__DATA__
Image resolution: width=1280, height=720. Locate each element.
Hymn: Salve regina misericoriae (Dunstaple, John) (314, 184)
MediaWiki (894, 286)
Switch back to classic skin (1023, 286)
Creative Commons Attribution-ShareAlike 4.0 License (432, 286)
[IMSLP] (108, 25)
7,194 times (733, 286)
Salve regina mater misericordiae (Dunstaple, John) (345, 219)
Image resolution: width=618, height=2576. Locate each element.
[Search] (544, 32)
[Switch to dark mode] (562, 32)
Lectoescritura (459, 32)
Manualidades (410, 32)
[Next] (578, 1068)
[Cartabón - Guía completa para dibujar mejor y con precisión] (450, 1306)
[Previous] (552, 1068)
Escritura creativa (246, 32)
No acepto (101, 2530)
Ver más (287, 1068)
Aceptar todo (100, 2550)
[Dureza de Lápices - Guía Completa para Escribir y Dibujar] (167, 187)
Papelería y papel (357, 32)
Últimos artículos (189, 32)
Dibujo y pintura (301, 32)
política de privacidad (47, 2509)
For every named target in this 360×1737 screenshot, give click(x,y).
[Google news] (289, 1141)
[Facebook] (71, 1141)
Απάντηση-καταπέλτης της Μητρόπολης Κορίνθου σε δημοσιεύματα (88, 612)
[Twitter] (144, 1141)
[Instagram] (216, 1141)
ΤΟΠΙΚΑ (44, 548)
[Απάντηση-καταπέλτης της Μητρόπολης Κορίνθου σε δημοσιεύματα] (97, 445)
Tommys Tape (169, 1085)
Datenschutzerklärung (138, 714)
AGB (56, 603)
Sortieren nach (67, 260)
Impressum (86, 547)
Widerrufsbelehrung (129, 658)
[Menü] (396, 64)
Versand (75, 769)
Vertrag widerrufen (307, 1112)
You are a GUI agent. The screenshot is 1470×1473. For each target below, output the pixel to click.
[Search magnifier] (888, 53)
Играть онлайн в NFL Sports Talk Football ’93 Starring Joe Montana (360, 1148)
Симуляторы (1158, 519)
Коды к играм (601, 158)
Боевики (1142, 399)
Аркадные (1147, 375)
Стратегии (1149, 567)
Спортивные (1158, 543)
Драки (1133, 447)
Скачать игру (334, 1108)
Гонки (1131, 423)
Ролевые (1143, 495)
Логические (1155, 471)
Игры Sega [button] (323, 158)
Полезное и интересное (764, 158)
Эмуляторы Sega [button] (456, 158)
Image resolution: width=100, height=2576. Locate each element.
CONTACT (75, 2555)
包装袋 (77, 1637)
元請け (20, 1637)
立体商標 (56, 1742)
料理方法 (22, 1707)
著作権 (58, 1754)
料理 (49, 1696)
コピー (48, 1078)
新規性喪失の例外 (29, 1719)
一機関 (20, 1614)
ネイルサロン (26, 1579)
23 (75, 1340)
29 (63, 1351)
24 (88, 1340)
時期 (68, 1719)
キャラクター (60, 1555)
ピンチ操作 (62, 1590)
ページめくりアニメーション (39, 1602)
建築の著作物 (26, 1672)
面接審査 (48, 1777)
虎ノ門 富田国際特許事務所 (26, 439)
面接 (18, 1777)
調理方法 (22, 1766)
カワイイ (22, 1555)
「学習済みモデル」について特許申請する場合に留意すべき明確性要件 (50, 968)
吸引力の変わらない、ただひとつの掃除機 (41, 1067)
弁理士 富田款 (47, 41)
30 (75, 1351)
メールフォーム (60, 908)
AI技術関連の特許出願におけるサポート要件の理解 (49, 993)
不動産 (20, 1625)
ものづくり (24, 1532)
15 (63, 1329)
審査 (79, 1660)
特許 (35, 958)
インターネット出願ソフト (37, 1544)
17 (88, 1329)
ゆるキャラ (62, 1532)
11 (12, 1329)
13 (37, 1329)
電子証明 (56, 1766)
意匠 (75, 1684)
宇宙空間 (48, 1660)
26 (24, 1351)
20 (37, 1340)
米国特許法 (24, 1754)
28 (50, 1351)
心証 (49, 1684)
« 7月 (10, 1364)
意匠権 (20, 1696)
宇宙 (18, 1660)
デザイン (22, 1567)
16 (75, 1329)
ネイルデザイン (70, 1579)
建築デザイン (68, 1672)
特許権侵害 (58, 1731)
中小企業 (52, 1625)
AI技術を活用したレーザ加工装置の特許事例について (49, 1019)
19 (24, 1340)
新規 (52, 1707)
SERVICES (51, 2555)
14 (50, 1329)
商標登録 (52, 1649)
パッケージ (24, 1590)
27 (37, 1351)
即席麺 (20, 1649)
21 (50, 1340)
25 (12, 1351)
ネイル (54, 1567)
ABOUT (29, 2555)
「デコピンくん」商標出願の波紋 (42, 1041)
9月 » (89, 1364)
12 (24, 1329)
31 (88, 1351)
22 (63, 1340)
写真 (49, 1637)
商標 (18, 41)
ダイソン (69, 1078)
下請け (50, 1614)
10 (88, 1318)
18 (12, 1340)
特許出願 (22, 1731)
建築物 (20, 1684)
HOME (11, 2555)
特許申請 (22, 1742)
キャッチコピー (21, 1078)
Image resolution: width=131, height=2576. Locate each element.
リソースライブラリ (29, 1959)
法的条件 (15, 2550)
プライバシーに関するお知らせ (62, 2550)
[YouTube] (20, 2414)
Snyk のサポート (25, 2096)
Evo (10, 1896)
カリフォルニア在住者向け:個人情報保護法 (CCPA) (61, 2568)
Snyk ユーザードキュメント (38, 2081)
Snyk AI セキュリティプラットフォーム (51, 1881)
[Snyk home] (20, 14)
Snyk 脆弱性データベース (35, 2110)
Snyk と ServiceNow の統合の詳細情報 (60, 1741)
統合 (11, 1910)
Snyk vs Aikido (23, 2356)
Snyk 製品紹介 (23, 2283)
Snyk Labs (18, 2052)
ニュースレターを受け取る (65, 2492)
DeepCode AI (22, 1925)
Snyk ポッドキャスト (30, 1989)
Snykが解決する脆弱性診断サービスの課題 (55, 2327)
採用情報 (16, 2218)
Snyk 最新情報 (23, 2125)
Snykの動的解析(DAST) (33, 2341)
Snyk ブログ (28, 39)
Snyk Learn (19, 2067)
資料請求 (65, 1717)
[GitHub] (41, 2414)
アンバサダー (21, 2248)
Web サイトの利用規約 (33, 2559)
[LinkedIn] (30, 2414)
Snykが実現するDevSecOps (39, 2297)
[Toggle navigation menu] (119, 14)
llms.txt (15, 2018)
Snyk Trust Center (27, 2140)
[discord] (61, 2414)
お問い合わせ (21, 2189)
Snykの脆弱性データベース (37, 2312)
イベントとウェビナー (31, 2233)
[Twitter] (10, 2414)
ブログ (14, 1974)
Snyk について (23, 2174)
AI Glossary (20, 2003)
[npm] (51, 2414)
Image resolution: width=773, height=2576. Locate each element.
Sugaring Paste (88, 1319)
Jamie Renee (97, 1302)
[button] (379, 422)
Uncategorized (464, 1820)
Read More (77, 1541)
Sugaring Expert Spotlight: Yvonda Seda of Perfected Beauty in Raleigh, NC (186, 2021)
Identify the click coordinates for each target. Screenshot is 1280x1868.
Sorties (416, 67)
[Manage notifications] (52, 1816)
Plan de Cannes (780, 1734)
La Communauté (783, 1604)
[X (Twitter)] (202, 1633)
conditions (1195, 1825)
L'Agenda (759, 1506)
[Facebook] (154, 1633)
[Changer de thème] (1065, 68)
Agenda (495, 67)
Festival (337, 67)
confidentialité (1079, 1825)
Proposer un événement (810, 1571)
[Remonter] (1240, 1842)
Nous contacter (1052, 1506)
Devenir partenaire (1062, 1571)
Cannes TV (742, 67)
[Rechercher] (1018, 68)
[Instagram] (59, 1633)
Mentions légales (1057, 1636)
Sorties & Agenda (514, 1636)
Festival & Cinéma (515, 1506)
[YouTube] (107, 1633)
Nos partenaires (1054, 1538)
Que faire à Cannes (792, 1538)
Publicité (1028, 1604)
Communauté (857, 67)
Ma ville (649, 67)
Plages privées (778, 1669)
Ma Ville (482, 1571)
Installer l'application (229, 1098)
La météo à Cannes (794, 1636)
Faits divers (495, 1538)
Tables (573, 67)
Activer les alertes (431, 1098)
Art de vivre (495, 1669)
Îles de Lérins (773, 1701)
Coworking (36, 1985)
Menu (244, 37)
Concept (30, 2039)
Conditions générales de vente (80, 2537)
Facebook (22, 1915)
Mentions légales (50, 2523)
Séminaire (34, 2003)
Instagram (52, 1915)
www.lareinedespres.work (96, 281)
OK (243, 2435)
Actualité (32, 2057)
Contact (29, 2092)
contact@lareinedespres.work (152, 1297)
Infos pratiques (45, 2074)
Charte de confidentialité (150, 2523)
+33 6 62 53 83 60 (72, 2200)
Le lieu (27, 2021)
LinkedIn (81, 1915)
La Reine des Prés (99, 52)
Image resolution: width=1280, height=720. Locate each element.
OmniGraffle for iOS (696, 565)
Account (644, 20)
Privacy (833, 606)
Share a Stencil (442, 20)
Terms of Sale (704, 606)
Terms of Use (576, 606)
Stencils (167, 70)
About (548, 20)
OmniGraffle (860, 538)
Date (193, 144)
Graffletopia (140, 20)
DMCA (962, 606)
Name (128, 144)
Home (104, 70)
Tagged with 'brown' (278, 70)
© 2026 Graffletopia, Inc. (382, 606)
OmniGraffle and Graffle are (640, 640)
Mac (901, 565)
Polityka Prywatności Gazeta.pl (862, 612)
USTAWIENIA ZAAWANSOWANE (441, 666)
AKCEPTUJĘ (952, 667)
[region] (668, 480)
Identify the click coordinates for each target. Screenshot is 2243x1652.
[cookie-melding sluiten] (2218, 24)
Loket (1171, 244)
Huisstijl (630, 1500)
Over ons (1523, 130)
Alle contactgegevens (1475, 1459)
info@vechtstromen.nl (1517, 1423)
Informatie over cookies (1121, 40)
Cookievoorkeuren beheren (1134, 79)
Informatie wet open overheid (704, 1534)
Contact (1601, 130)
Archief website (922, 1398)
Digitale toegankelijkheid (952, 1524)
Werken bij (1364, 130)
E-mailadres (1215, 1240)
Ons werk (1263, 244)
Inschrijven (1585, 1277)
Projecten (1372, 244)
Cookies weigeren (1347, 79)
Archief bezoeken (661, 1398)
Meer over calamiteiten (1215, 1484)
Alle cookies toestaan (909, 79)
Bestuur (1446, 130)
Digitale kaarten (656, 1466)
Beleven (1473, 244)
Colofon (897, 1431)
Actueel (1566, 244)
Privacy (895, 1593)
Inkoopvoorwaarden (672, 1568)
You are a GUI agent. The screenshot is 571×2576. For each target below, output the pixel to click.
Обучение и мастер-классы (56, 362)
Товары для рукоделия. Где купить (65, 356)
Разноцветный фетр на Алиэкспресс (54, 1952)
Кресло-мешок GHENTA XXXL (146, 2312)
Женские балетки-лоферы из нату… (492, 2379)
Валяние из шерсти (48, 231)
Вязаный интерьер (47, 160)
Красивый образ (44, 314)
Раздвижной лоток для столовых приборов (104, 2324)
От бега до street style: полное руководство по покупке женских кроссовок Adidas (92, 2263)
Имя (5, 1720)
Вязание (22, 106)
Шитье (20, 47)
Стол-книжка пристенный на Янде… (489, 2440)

__YOUR TASK__
Begin with the line above that has "DMCA (962, 606)" and continue through the line that has "Archief bezoeken (661, 1398)", setting each one down exactly. Stop there.

__TASK SOLUTION__
DMCA (962, 606)
Name (128, 144)
Home (104, 70)
Tagged with 'brown' (278, 70)
© 2026 Graffletopia, Inc. (382, 606)
OmniGraffle and Graffle are (640, 640)
Mac (901, 565)
Polityka Prywatności Gazeta.pl (862, 612)
USTAWIENIA ZAAWANSOWANE (441, 666)
AKCEPTUJĘ (952, 667)
[region] (668, 480)
Identify the click coordinates for each target. Screenshot is 2243x1652.
[cookie-melding sluiten] (2218, 24)
Loket (1171, 244)
Huisstijl (630, 1500)
Over ons (1523, 130)
Alle contactgegevens (1475, 1459)
info@vechtstromen.nl (1517, 1423)
Informatie over cookies (1121, 40)
Cookievoorkeuren beheren (1134, 79)
Informatie wet open overheid (704, 1534)
Contact (1601, 130)
Archief website (922, 1398)
Digitale toegankelijkheid (952, 1524)
Werken bij (1364, 130)
E-mailadres (1215, 1240)
Ons werk (1263, 244)
Inschrijven (1585, 1277)
Projecten (1372, 244)
Cookies weigeren (1347, 79)
Archief bezoeken (661, 1398)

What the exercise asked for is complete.